The request —
Reproduce the listing below from its start through the line containing "pyautogui.click(x=62, y=311)", both ends included, shifting every coordinate in the answers by adding 65 and keeping all other text, the request wording included. Leave the pictures out.

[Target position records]
★ ★ ★ ★ ★

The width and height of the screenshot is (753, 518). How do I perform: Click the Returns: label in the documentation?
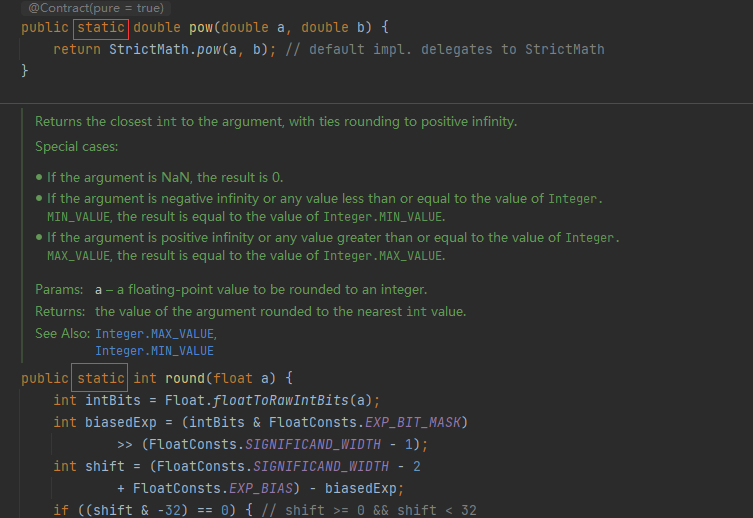pyautogui.click(x=62, y=311)
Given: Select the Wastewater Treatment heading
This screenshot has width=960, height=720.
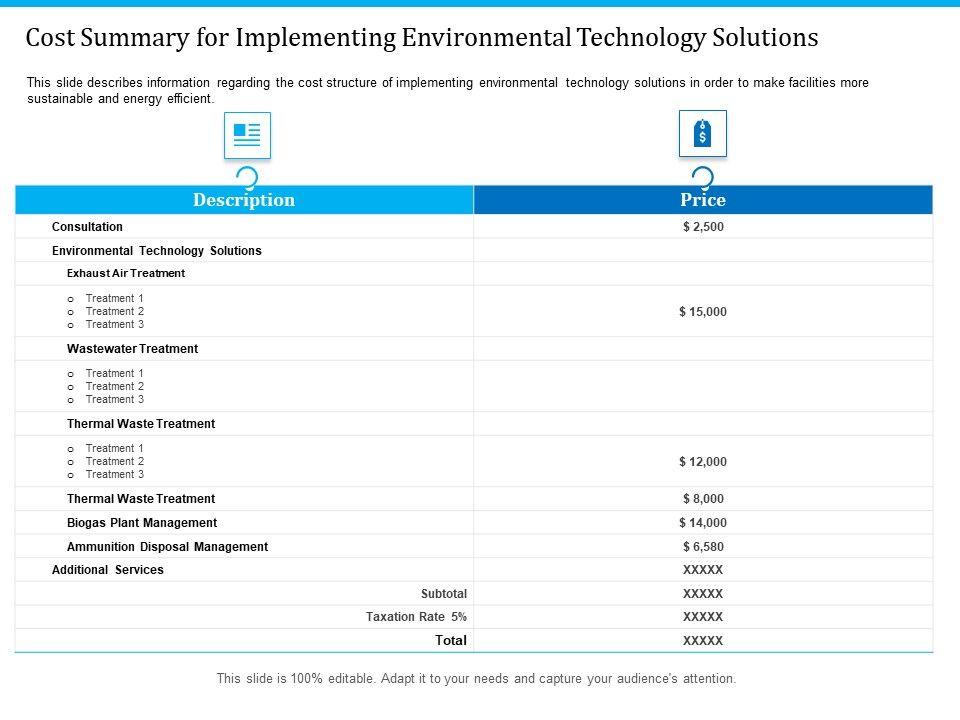Looking at the screenshot, I should coord(132,349).
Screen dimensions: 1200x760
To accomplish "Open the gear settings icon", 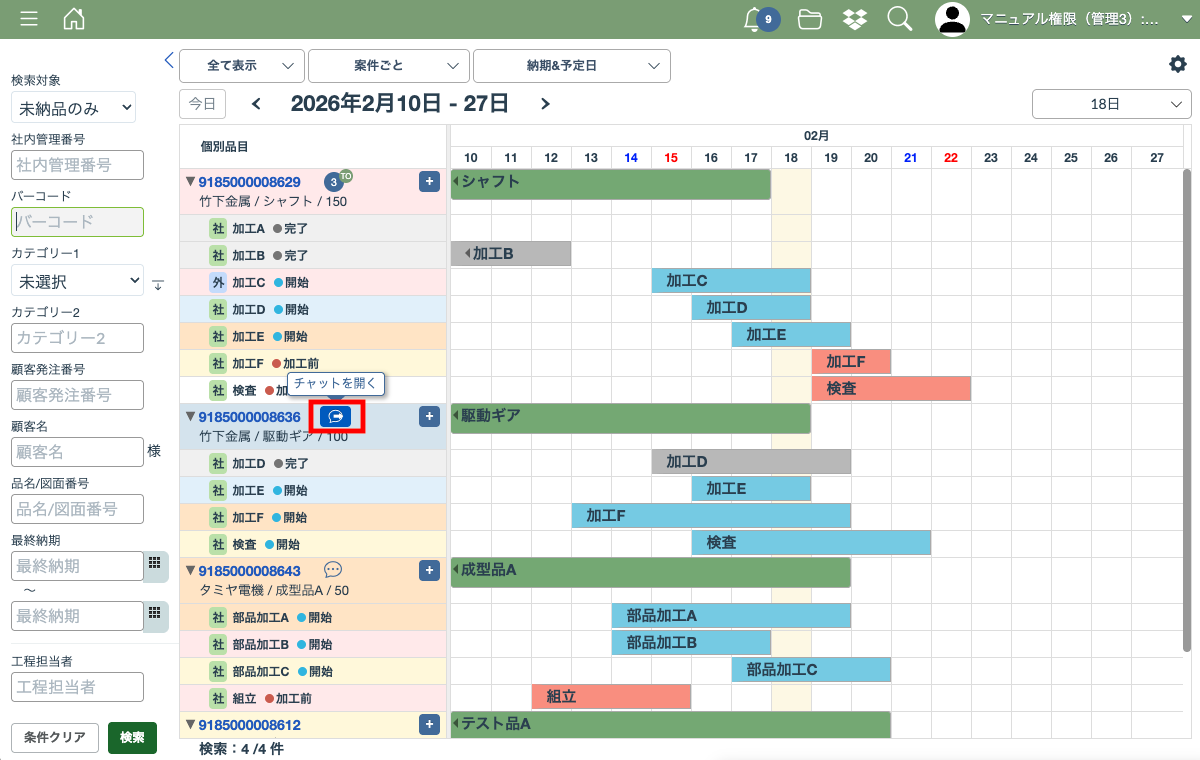I will [1177, 64].
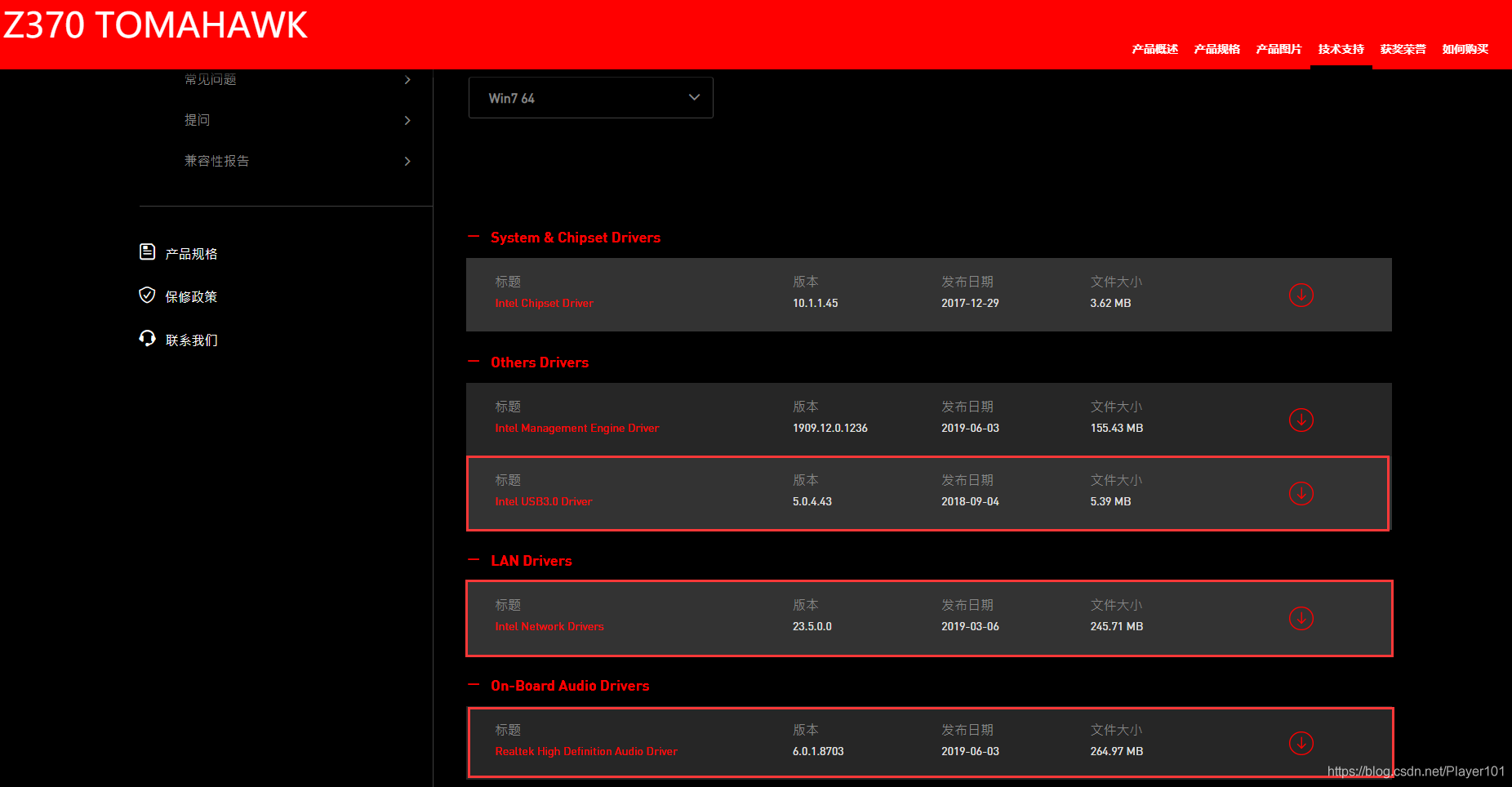This screenshot has height=787, width=1512.
Task: Click the Realtek High Definition Audio Driver link
Action: (586, 751)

★ ★ ★ ★ ★

Output of the exercise —
The width and height of the screenshot is (753, 518). How do I perform: Click the Returns: label in the documentation?
pyautogui.click(x=127, y=376)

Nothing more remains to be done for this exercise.